Custom attributes C#
Daniel Keep
daniel.keep.lists at gmail.com
Thu Sep 27 10:59:41 PDT 2007
Janice Caron wrote:
> On 9/27/07, Bruno Medeiros <brunodomedeiros+spam at com.gmail> wrote:
>> It's a concept similar to Java's annotations, aren't you familiar with
>> those either?
>
> Nope. I have always found C and C++ (and now D) to be perfectly
> adequate for every need I've ever had.
>
> So tell me, what are these things _for_? What's the _point_ of them?
> What do they do, and why would adding them to D be a good idea.
>
> What will it enable me to do that I can't already do in C, C++ or D?
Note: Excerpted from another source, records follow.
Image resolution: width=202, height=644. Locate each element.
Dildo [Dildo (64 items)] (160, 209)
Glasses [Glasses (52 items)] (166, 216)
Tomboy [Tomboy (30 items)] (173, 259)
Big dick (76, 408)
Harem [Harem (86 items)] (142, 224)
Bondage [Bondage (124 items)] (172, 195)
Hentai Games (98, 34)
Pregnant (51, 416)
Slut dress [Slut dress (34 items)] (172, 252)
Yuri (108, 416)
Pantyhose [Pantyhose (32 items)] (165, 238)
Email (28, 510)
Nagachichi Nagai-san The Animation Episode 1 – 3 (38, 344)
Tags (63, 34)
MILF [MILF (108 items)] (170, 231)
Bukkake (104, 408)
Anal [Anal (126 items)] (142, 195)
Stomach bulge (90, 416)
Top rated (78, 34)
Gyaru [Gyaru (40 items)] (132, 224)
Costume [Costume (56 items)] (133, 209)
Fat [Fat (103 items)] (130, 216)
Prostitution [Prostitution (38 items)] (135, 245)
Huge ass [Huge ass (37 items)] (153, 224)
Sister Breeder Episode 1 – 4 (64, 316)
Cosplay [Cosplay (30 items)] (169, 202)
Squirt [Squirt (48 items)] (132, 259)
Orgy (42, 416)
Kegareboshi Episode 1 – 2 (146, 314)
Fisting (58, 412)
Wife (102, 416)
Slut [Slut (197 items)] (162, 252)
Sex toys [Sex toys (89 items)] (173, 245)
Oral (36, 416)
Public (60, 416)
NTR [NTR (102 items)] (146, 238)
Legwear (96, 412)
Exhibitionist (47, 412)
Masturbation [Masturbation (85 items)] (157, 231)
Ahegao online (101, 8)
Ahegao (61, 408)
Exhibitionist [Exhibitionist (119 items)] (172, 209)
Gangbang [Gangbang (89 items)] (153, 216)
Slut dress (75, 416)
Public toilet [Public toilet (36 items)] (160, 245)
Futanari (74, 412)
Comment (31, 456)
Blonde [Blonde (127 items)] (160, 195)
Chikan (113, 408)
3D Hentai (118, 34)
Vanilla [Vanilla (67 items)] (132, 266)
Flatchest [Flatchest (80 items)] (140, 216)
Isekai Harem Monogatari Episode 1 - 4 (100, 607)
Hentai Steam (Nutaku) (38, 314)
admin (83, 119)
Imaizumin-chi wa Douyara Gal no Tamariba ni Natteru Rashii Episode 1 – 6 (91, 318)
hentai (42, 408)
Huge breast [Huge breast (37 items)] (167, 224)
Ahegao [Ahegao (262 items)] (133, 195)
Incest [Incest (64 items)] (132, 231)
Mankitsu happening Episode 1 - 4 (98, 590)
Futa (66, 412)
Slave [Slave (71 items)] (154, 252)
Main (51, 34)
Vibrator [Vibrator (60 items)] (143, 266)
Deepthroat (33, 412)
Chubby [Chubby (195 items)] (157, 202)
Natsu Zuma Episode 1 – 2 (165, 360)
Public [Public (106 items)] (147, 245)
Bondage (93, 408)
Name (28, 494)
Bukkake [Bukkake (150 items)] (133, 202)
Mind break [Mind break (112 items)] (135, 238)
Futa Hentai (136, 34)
Look, ignore the syntax; it's not important. Pretend I used @s or $s or
whatever makes you comfortable.
The point is, it's a system for annotating declarations. Like how you
scribble in the margins of a book next to a particularly inane
paragraph: "this guy is nuts!" You know... *metadata*.
And I would have thought the examples I gave before were a pretty good
example of why they're useful. Look at the first class; I've used them
to annote fields with information on how they should be serialised. In
the second one I've used them to indicate how an object might be bound
to a UI.
Ary has an even better example: specifying how to bind an object to a
database table. That's like what ActiveRecord (the real magic behind
Ruby on Rails) does. It'd practically give us half of D on Rails. :P
The point is to give programmers a way of adding extra information about
a declaration that you wouldn't normally be able to convey.
Granted, you *could* do this in D right now; in much the same way you
can do OO programming in assembler. You could probably fake it with
variadic templates and structs, etc., but it'd be ugly as heck.